12. The computing system of claim 1, wherein the segmented autonomy map is utilized by an advanced driver assistance system (ADAS) of vehicles operating throughout the road network.

13. The computing system of claim 1, wherein the segmented autonomy map is utilized by autonomous vehicles to autonomously drive throughout the road network.

14. The computing system of claim 1, wherein the autonomy map comprises any combination of LIDAR data, image data, radar data, and ultrasonic data.

15. The computing system of claim 1, wherein the executed instructions further cause the computing system to:

distribute the segmented autonomy map to vehicles that are to operate within the road network, the vehicles comprising at least one of semi-autonomous vehicles or fully autonomous vehicles.

16. A non-transitory computer readable medium storing instructions that, when executed by one or more processors of a computing system, cause the computing system to:

execute a map segmentation engine on an autonomy map of a road network, the autonomy map being recorded by one or more vehicles operating throughout the road network; and

based on executing the map segmentation engine on the autonomy map, classify a set of road network features in the autonomy map to (i) segment the autonomy map into a plurality of class areas, and (ii) associate each respective class area of the plurality of class areas with one or more parameters that regulate a manner in which vehicles operate through the respective class area.

17. The non-transitory computer readable medium of claim 16, wherein the plurality of class areas correspond to a plurality of the following: (i) a residential area, (ii) a highway driving area, (iii) an urban driving area, or (iv) a rural driving area.

18. The non-transitory computer readable medium of claim 17, wherein the one or more parameters that regulate the manner in which vehicles operate through the respective class area comprise an alert limit governing vehicle operation in the respective class area.

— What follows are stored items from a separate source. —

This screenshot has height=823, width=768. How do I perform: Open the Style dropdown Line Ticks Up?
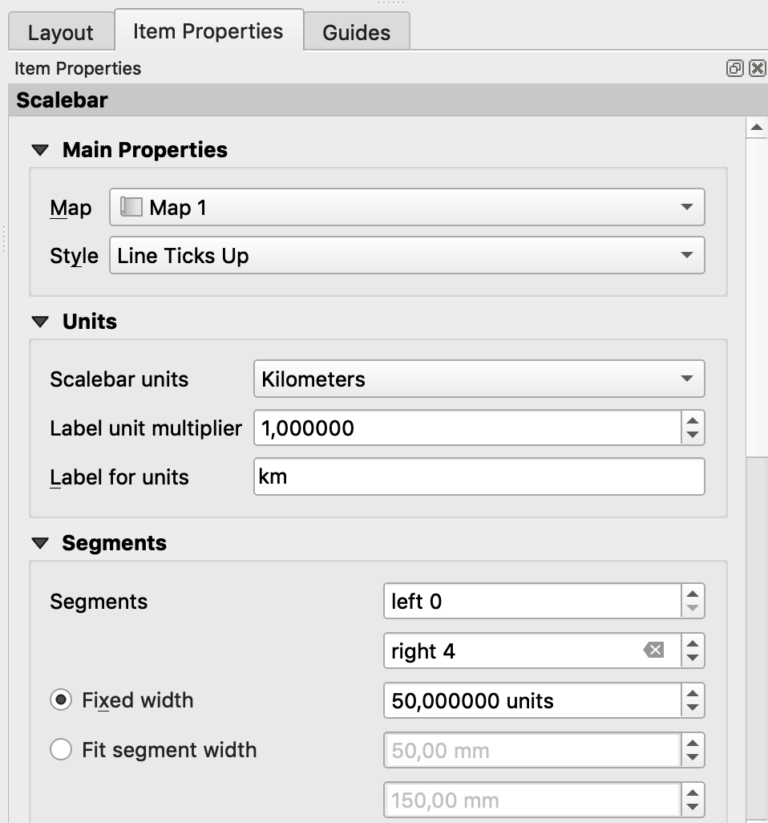tap(407, 255)
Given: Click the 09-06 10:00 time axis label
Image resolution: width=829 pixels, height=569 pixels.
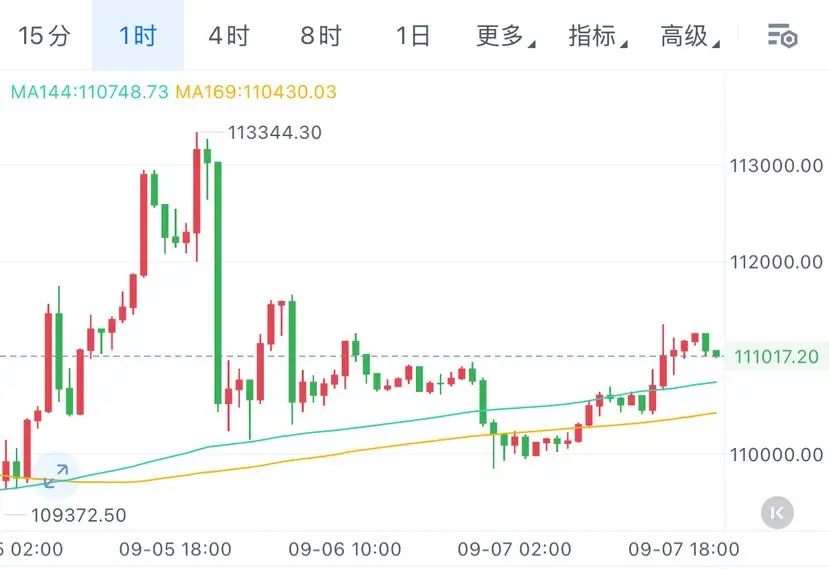Looking at the screenshot, I should [x=345, y=549].
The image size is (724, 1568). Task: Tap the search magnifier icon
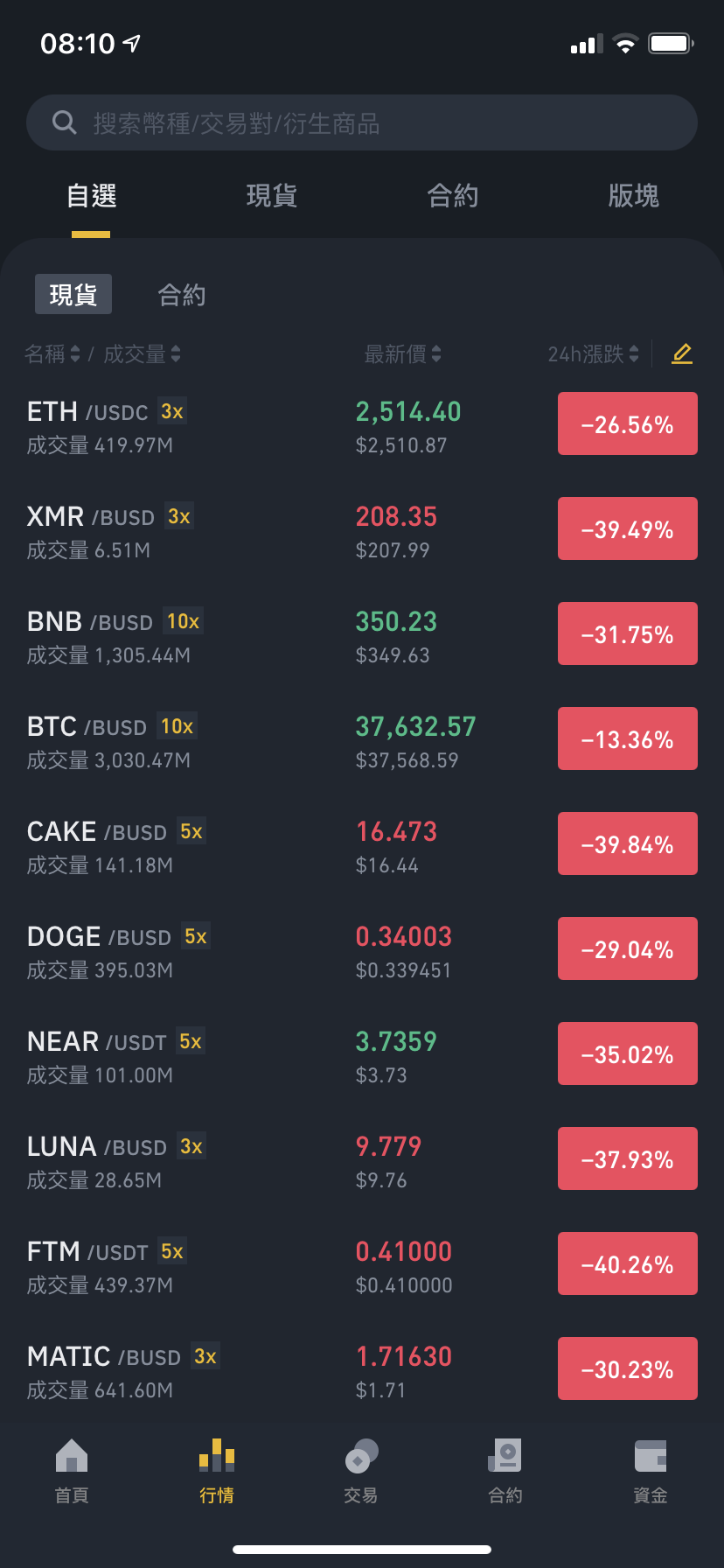point(65,122)
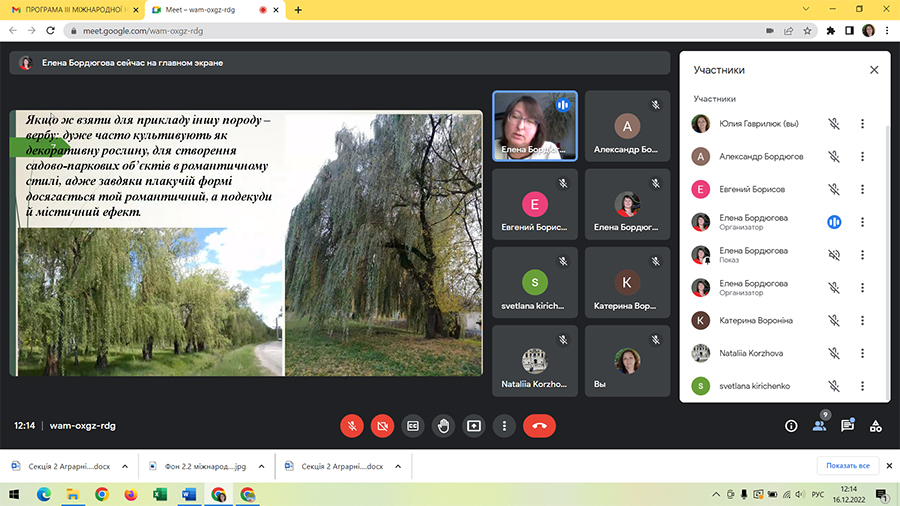Open the first Секція 2 Аграрні docx download
900x506 pixels.
(60, 466)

19. The non-transitory computer readable medium of claim 18, wherein the alert limit indicates a maximum allowable error in a measured position of a vehicle operating within the respective class area.

20. A computer-implemented method of segmenting autonomy maps, the method being performed by one or more processors and comprising:

executing a map segmentation engine on an autonomy map of a road network, the autonomy map being recorded by one or more vehicles operating throughout the road network; and

based on executing the map segmentation engine on the autonomy map, classifying a set of road network features in the autonomy map to (i) segment the autonomy map into a plurality of class areas, and (ii) associate each respective class area of the plurality of class areas with one or more parameters that regulate a manner in which vehicles operate through the respective class area.